Hal ini dapat disimak dalam bagian konsiderans RUU HIP.

1. Bagian Konsiderans Menimbang:
Bahwa saat ini belum ada undang-undang sebagai landasan hukum yang mengatur Haluan Ideologi Pancasila untuk menjadi pedoman bagi kehidupan berbangsa dan bernegara;

Jika bentuknya UU memang belum ada, tetapi perlu diingat bahwa UUD NRI 1945 adalah terjemahan langsung Pancasila sebagai Dasar Negara. Jadi, cukup dengan UUD (Pembukaan, Batang Tubuh dan seharusnya Penjelasannya) menjadi pedoman bagaimana penyelenggaraan negara ini diterapkan. Selanjutnya, kita juga sudah mempunyai Tap MPR No. VI Tahun 2001 Tentang Etika Kehidupan Berbangsa yang mengatur pedoman bidang kehidupan berbudaya, bermasyarakat, politik pemerintahan, penegakan hukum, perekonomian dan lain-lain. Sudah komplit pengaturannya. 

Jadi, sebenarnya tinggal memerinci saja dalam peraturan-perundang-undangan terkait, tidak perlu ada RUU Haluan Ideologi tersendiri karena justru mendistorsi UUD NRI 1945 dan Tap MPR tersebut.
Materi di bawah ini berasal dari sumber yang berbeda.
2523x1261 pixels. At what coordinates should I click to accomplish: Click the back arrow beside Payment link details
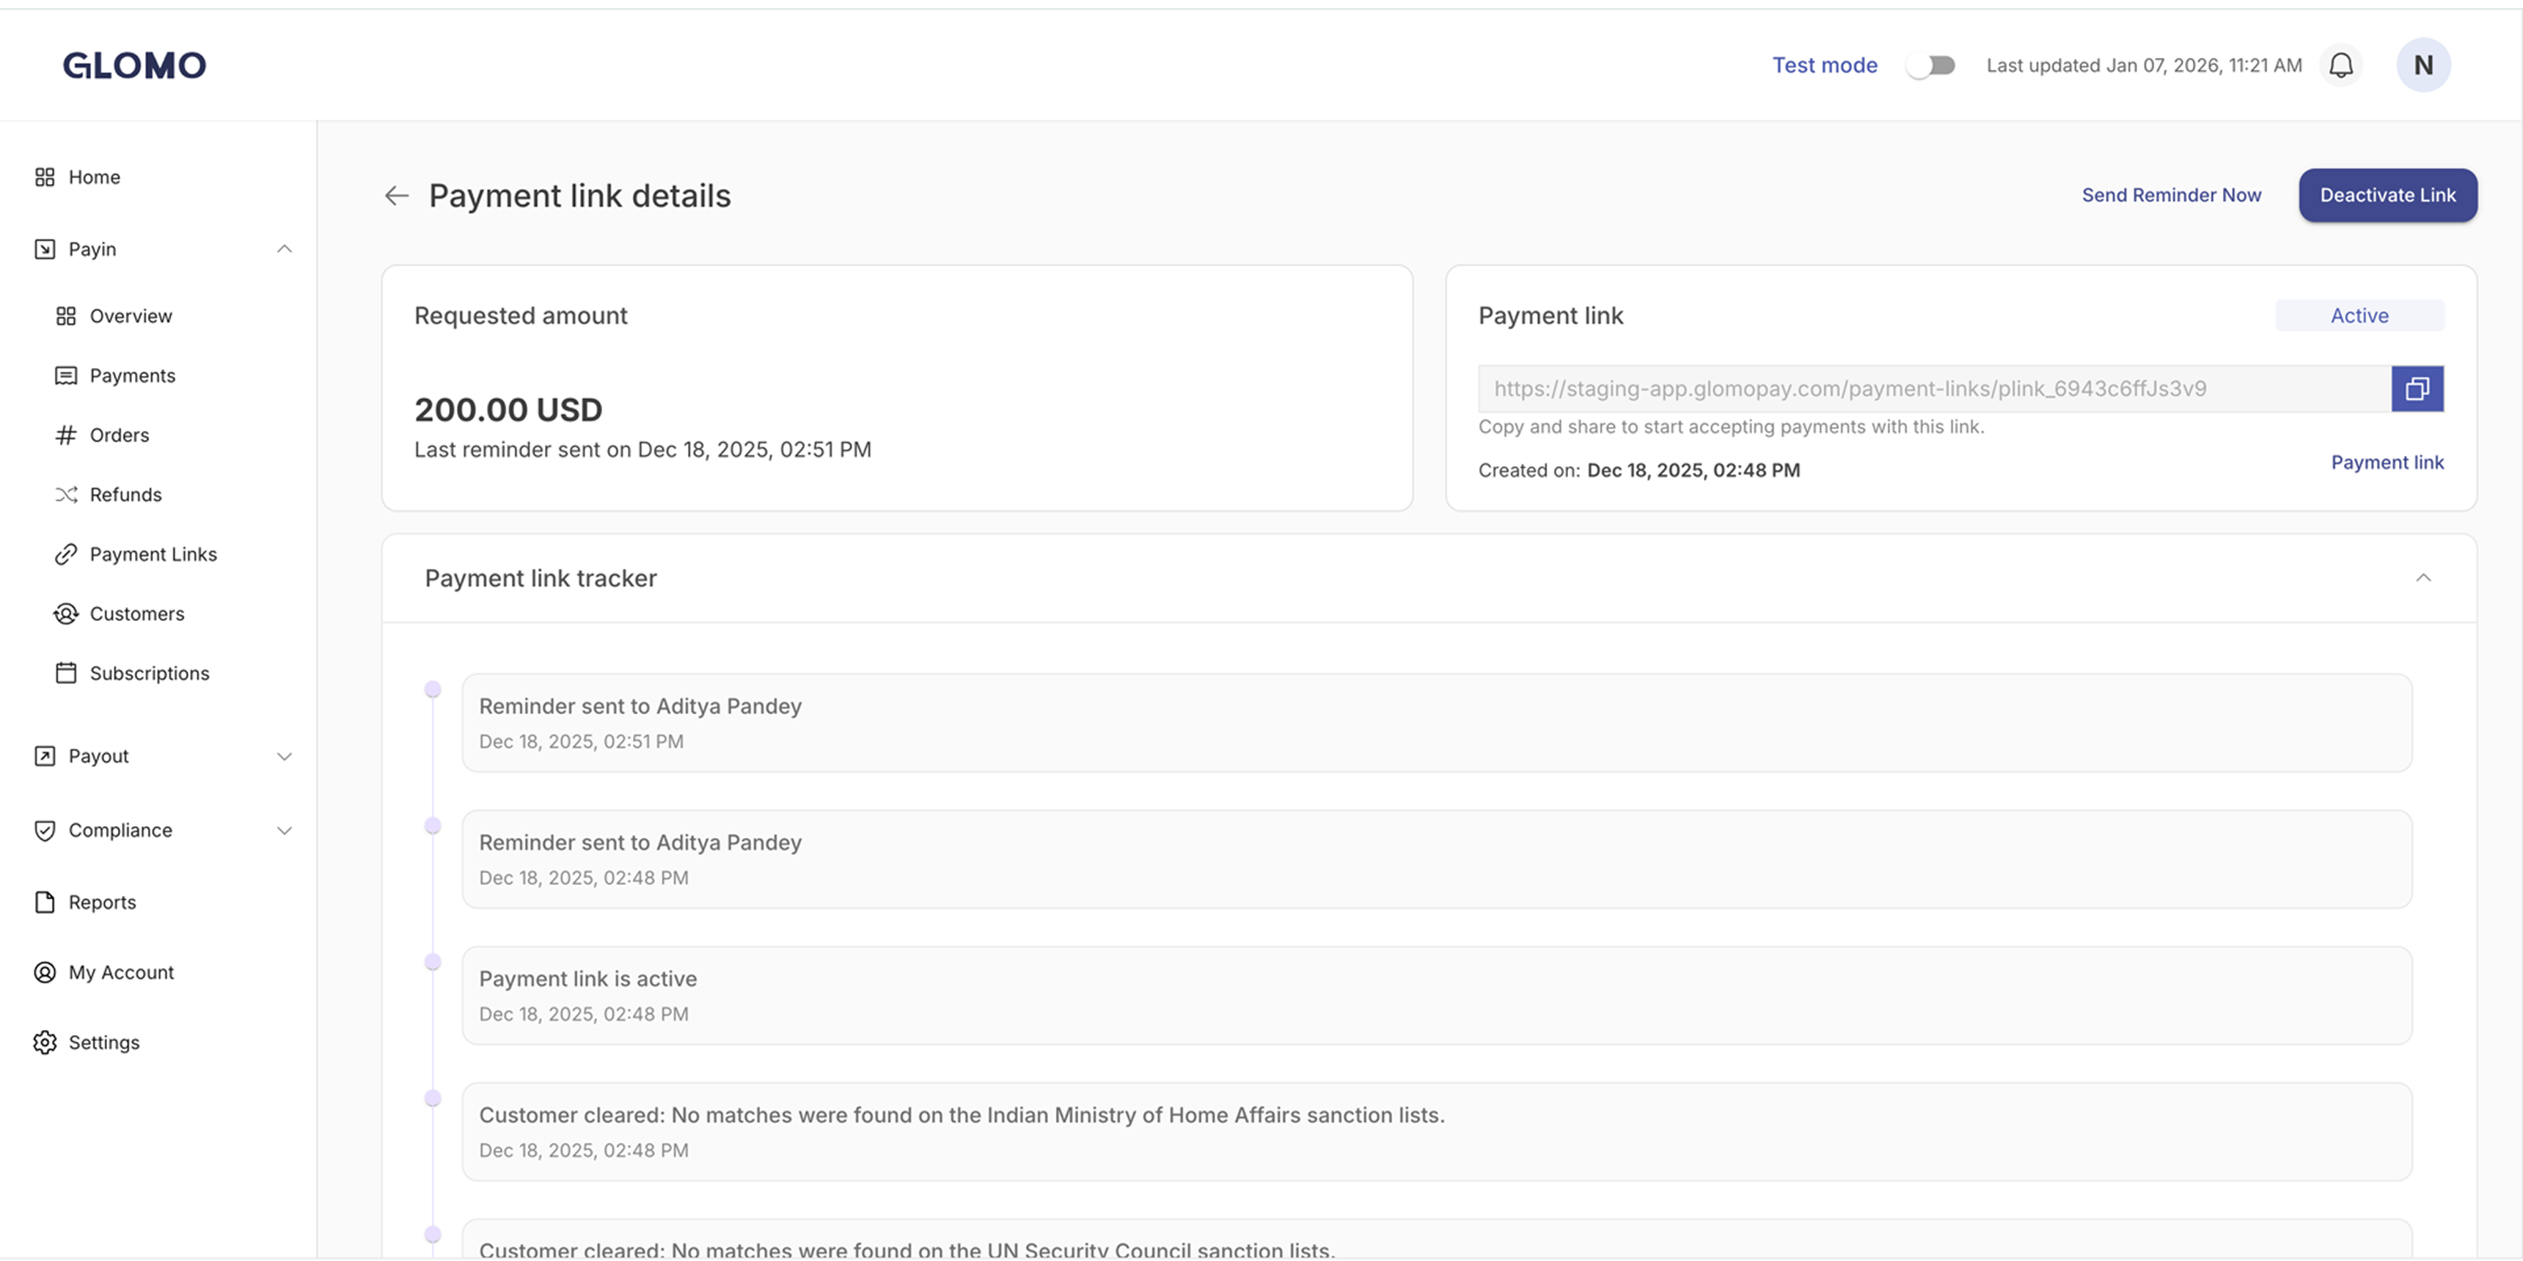click(x=396, y=196)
2. Bagian Konsiderans Mengingat :

1). Pasal 20 dan Pasal 21 Undang-Undang Dasar Negara Republik Indonesia Tahun 1945; 
2). Ketetapan Majelis Permusyawaratan Rakyat Nomor XI/MPR/1998 tentang Penyelenggara Negara yang Bersih dan Bebas Korupsi, Kolusi dan Nepotisme; 
3). Ketetapan Majelis Permusyawaratan Rakyat Nomor XVI/MPR/1998 tentang Politik Ekonomi Dalam Rangka Demokrasi Ekonomi; 
4). Ketetapan Majelis Permusyawaratan Rakyat Nomor V/MPR/2000 tentang Pemantapan Persatuan dan Kesatuan Nasional; 
5). Ketetapan Majelis Permusyawaratan Rakyat Nomor VI/MPR/2001 tentang Etika Kehidupan Berbangsa; 
6). Ketetapan Majelis Permusyawaratan Rakyat Nomor VII/MPR/2001 tentang Visi Indonesia Masa Depan; 
7). Ketetapan Majelis Permusyawaratan Rakyat Nomor VIII/MPR/2001 tentang Rekomendasi Arah Kebijakan Pemberantasan dan Pencegahan Korupsi, Kolusi, dan Nepotisme; 
8). Ketetapan Majelis Permusyawaratan Rakyat Nomor IX/MPR/2001 tentang Pembaruan Agraria dan Pengelolaan Sumber Daya Alam; 

Pada bagian ini ada beberapa peraturan perundang-undangan pokok yang hrs menjadi rujukan sekaligus menjadi hirarki yang lebih tinggi dari RUU HIP ini yaitu:

1. UUD NKRI secara utuh, bukan Pasal 20 dan 22 saja. Hal ini untuk menunjukkan bahwa UU ini harus tunduk pada UUD, bukan sebaliknya.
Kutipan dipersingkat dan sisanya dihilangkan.